MELBOURNE — If you’re trying to cut back on your coffee addiction, but you still need that midday caffeine buzz to help you get through work, all you need to do is spend a couple mindful minutes inside your local coffee shop. That’s because a new study finds just the smell of coffee alone is enough to improve focus in people who regularly enjoy a hot cup or two.

The new findings by psychology and business researchers at Monash University in Australia and Toronto University in Canada show how the placebo effect coffee provides with its aroma, its appearance, and even the sounds made along with it can still heighten ambition, focus, and arousal without consuming the beverage at all.

“As long as individuals see a connection between coffee and arousal, whatever its origin may be, mere exposure to coffee-related cues might trigger arousal in and of themselves without ingesting any form of caffeine,” says co-author Dr. Eugene Chan, senior lecturer in marketing at the Monash Business School, in a statement.

“Smelling coffee gives rise to the beverage’s psychoactive, arousing effects. This is because the brains of habitual coffee consumers are conditioned to respond to coffee in certain ways, as per the prominent Pavlov’s dog theory,” adds Chan. “So walking past your favorite café, smelling the odors of coffee grounds, or even witnessing coffee-related cues in the form of advertising can trigger the chemical receptors in our body enough for us to obtain the same arousal sensations without consumption.”

READ MORE: 7 Health Benefits From Drinking Coffee Every Day, According To Scientists – Study Finds

For the study, researchers exposed 871 participants from both Western and Eastern cultures to coffee- and tea-related cues in four separate experiments. The cues were designed to make participants think of the beverage and the caffeine it carries without ingesting it.

The study was built on a psychological effect called “mental construal,” which determines how people think and process information and whether they focus on narrow details or the “bigger picture.” The results of the study showed that priming individuals with coffee cues like images, smells, and sounds associated with coffee increased their alertness, energy levels, heart rate, and narrowed their focus.

The authors say that the findings could indicate that even having a cup of decaf could help those looking for a boost in productivity.

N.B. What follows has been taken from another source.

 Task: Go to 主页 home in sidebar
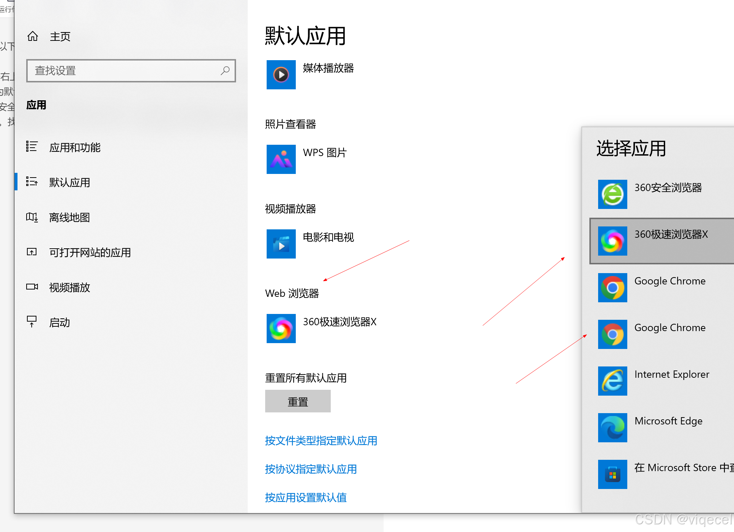(x=60, y=36)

“This study could even help to explain how drinking decaffeinated coffee can produce faster reaction times on tasks. Perhaps the mental association between coffee and arousal is so strong that it can produce cognitive changes even where there’s no caffeine ingestion physiologically,” says Chan. “This adds to the growing amount of literature documenting that the foods we eat and the beverages we drink do more than simply provide nutrition or pleasure – mere exposure to, or reminders of them, affect how we think.”

Chan completed the research with Sam Maglio, an associate professor of marketing and psychology at the University of Toronto.

The study was published in the journal Consciousness and Cognition.